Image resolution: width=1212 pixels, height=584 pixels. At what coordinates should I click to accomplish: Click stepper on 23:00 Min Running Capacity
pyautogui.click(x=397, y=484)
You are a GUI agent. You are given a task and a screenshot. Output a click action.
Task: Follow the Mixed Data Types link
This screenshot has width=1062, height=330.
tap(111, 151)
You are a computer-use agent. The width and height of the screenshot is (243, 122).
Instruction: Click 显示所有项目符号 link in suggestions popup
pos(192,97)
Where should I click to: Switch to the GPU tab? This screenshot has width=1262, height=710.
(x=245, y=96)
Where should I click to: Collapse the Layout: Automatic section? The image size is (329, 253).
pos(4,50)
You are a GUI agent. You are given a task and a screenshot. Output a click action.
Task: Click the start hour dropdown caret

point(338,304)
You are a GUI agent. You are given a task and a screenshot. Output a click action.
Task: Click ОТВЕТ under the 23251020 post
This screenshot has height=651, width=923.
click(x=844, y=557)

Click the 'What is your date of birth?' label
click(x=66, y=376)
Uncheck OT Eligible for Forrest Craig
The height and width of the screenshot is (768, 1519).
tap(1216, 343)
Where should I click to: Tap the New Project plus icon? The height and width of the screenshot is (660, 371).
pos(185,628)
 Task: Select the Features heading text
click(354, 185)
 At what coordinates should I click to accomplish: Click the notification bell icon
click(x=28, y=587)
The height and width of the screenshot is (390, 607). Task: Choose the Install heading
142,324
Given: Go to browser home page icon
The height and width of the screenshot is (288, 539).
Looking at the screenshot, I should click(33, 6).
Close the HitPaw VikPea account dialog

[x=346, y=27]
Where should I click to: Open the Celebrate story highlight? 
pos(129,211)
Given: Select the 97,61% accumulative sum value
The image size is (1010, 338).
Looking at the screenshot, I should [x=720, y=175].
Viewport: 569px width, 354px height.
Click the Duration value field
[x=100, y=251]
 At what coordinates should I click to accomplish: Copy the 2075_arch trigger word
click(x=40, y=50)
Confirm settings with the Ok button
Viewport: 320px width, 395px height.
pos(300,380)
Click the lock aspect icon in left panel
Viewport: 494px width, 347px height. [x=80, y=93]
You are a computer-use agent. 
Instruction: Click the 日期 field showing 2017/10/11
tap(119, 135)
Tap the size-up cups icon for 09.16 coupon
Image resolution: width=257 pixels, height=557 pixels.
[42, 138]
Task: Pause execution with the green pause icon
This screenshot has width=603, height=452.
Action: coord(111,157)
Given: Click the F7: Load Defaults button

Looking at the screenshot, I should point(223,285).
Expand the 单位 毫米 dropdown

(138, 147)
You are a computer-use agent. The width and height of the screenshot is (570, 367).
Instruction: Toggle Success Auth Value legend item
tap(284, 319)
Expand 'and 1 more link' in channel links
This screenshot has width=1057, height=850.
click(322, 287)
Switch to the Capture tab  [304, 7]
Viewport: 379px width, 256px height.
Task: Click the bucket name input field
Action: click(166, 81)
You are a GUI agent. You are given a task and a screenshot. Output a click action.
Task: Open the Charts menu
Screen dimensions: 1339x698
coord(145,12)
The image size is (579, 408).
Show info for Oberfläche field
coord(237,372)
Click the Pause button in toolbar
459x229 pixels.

-*-*-

Could you give the data above again, exact in every line?

Image resolution: width=1212 pixels, height=584 pixels. At what coordinates should I click to accomplish: Click stepper on 23:00 Min Running Capacity
pyautogui.click(x=397, y=484)
You are a GUI agent. You are given a task and a screenshot. Output a click action.
Task: Follow the Mixed Data Types link
This screenshot has width=1062, height=330.
tap(111, 151)
You are a computer-use agent. The width and height of the screenshot is (243, 122).
Instruction: Click 显示所有项目符号 link in suggestions popup
pos(192,97)
Where should I click to: Switch to the GPU tab? This screenshot has width=1262, height=710.
(x=245, y=96)
Where should I click to: Collapse the Layout: Automatic section? The image size is (329, 253).
pos(4,50)
You are a GUI agent. You are given a task and a screenshot. Output a click action.
Task: Click the start hour dropdown caret

point(338,304)
You are a GUI agent. You are given a task and a screenshot. Output a click action.
Task: Click ОТВЕТ under the 23251020 post
This screenshot has height=651, width=923.
click(x=844, y=557)

Click the 'What is your date of birth?' label
click(x=66, y=376)
Uncheck OT Eligible for Forrest Craig
The height and width of the screenshot is (768, 1519).
tap(1216, 343)
Where should I click to: Tap the New Project plus icon? The height and width of the screenshot is (660, 371).
pos(185,628)
 Task: Select the Features heading text
click(354, 185)
 At what coordinates should I click to accomplish: Click the notification bell icon
click(x=28, y=587)
The height and width of the screenshot is (390, 607). Task: Choose the Install heading
142,324
Given: Go to browser home page icon
The height and width of the screenshot is (288, 539).
Looking at the screenshot, I should click(33, 6).
Close the HitPaw VikPea account dialog

[x=346, y=27]
Where should I click to: Open the Celebrate story highlight? 
pos(129,211)
Given: Select the 97,61% accumulative sum value
The image size is (1010, 338).
Looking at the screenshot, I should [x=720, y=175].
Viewport: 569px width, 354px height.
Click the Duration value field
[x=100, y=251]
 At what coordinates should I click to accomplish: Copy the 2075_arch trigger word
click(x=40, y=50)
Confirm settings with the Ok button
Viewport: 320px width, 395px height.
pos(300,380)
Click the lock aspect icon in left panel
Viewport: 494px width, 347px height. [x=80, y=93]
You are a computer-use agent. 
Instruction: Click the 日期 field showing 2017/10/11
tap(119, 135)
Tap the size-up cups icon for 09.16 coupon
Image resolution: width=257 pixels, height=557 pixels.
[42, 138]
Task: Pause execution with the green pause icon
This screenshot has width=603, height=452.
Action: coord(111,157)
Given: Click the F7: Load Defaults button

Looking at the screenshot, I should point(223,285).
Expand the 单位 毫米 dropdown

(138, 147)
You are a computer-use agent. The width and height of the screenshot is (570, 367).
Instruction: Toggle Success Auth Value legend item
tap(284, 319)
Expand 'and 1 more link' in channel links
This screenshot has width=1057, height=850.
click(322, 287)
Switch to the Capture tab  [304, 7]
Viewport: 379px width, 256px height.
Task: Click the bucket name input field
Action: click(166, 81)
You are a GUI agent. You are given a task and a screenshot. Output a click action.
Task: Open the Charts menu
Screen dimensions: 1339x698
coord(145,12)
The image size is (579, 408).
Show info for Oberfläche field
coord(237,372)
Click the Pause button in toolbar
459x229 pixels.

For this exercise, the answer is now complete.